§ **PAGE**:

------------

So the question to ask in a worker-owned, self-managed cooperative is, "should we even have salaries?" If workers are responsible for securing income, and ultimately receive all of the income (minus fixed expenses), could it be that creating the illusion of certainty and predictability via salaries might actually be bad for the business? It could be that salary as a flow abstraction over chunky income would isolate a worker from the needs of the business.

We don't talk about these things much, because we're used to the current situation, which I'll explain below. But I wanted to bring up this point because salary like other aspects of the business isn't really decided a priori; it's all up for collective agreement. Granted, it is hard to get people interested in a topic on which they have already had long arguments, even if that was before you joined the group; perhaps rightfully so. But it is all open.

equity

The theory in Igalia is that we pay everyone the same. Everyone should be working with approximately the same effort, and everyone should be working on something that is valuable to the business (whether in the short-, medium-, or long-term), and so everyone should share in the income to an equal extent.

The reality, as always, is a bit more complicated.

I live in the Geneva area: actually in France, but 10 minutes' walk to the Swiss border. I moved here for my partner, who came here for professional reasons, and though I was very uncomfortable in the beginning, it is growing on me. One of the good things about living here is that I'll never be shocked by any price anywhere ever again. Things are expensive here. Anyone who moves here from elsewhere learns a bit of economy, but that only goes so far; the simple fact is that for a similar quality of life, you pay much more in Geneva than you do in Barcelona.

Finding an equitable solution to this problem is an ongoing topic, though we think we have something workable currently. The basic idea is start from a per-location "base salary", and all aim for a common "target salary".

A base salary corresponds to the amount that a person in (say) San Francisco needs to live, below which they would probably have to find another job. The current way to calculate that is partly a function of rent prices, and partly uses some cost-of-living indexes from numbeo.com. We all agree on the target salary as a number that we'd all be happy with, that could let someone live well anywhere.

Depending on how our income is going, we pay someone their base salary plus a fraction of the difference between the global target and their specific base salary. That fraction (the "bonus percentage") is the same for all workers. In that way, in times of plenty we're all getting the same good amount, corresponding to our equal value to the company, and in times of tight cashflow we all have what we need.

As I mentioned in my last article, Spanish workers are salaried, whereas folks in other places are freelance. Freelancers get an additional 30% or so in their income, corresponding to the amount that Igalia pays in social security and other tax for its Spanish employees.

------------

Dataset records

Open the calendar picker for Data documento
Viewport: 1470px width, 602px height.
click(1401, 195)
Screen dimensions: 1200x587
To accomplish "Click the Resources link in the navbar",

------------

§ **COMPLETE THE FOLLOWING**:
1) Reproduce the passage on cooperative salaries from "The theory in" to "bit more complicated.".
2) Write the next part of the passage on cooperative salaries, picking up right after its final sentence.

§ **THE ANSWERS**:
1)
The theory in Igalia is that we pay everyone the same. Everyone should be working with approximately the same effort, and everyone should be working on something that is valuable to the business (whether in the short-, medium-, or long-term), and so everyone should share in the income to an equal extent.

The reality, as always, is a bit more complicated.

2)
Amusingly, we can't actually codify the base-and-target regime into the legal salary structure for Spanish workers. In Spain the various industrial sectors have collective bargaining between workers and employers to set minimums on the standard contracts, and the base salary for the IT sector is above a Spanish base salary as currently calculated. So although the usual total salary for a Spanish worker is much higher than the negotiated minimums, we can't actually formulate the contracts in that way. As I understand it, this is an example of the kind of restrictions imposed by being a legal corporation rather than a legal cooperative. The funny thing is that Igalia is not a legal cooperative precisely to allow its workers to live anywhere in the world -- a cooperative has to be 85% owned by its employees -- but naturally Spanish employment law doesn't do anything to help foreign contractors, and being a corporation is inconvenient for an organization that is practically a cooperative.

effort and value

Oddly enough, I don't remember anyone ever saying why it is that we pay everyone the same. "Paying everyone the same" is a strategy, not a principle, and as you see it's not even the strategy that we have, given the cost-of-living adjustments described above.

However, if I have to back-justify a principle -- and I do think it is necessary -- I think it is that we pay according to effort, assuming the work is valuable.

Effort is measured in hours, as recorded in a time tracker. Although the time tracker is useful for "management" if that word can be used in a non-pejorative sense -- "is this person able to spend enough time on commercially useful things, or are other things taking up their time?" -- the primary use of the time tracker is to document the time that someone spends at work, so they can get paid for it, and so that we know that everyone is showing similar effort.

It can happen that a person works too much, and in that case we sum up hours at the end of a year and either arrange for that person to have some paid time off, or pay them an extra month or two. This is a very tricky thing, because 40 hours a week is already quite a lot -- many of us would like to reduce this -- and you don't want someone burning out due to overwork, or spending their time on unproductive things. At the same time, it does happen that people do overtime, so we have to deal with it.

The caveat that "assuming the work is valuable" is important, and it touches on the topic of value. It is the collective responsibility of the business to ensure that people are working on valuable things. There are many kinds of value, and not all of them are measured in euros. For instance, working on and around Free Software is one of our values. Doing technically interesting work is also a value, one that compensates us not only as craftspeople but also as a business, through good marketing.

However, not all technically interesting, Free Software projects are equally valuable to the business. Some have customers that pay more than others, and it's the responsibility of the assembly to ensure that people are generally working on things that make economic sense. That doesn't mean there must be a short-term return; for instance, I've heard of a number of different people working on really advanced projects whose budget came out of the marketing department. Nonetheless, in the end, we have to get people to work on technology that sells.

We don't talk very much about it, but not everyone produces the same value to Igalia, even exhibiting the same effort in valuable work areas, and factoring in the intangible value of some projects. I think the current perspective is that this is a problem that we address through training. This has worked out well in the past, for example building out a formidable WebKit team out of people that were specialized in other technological areas. It is an ongoing experiment, though.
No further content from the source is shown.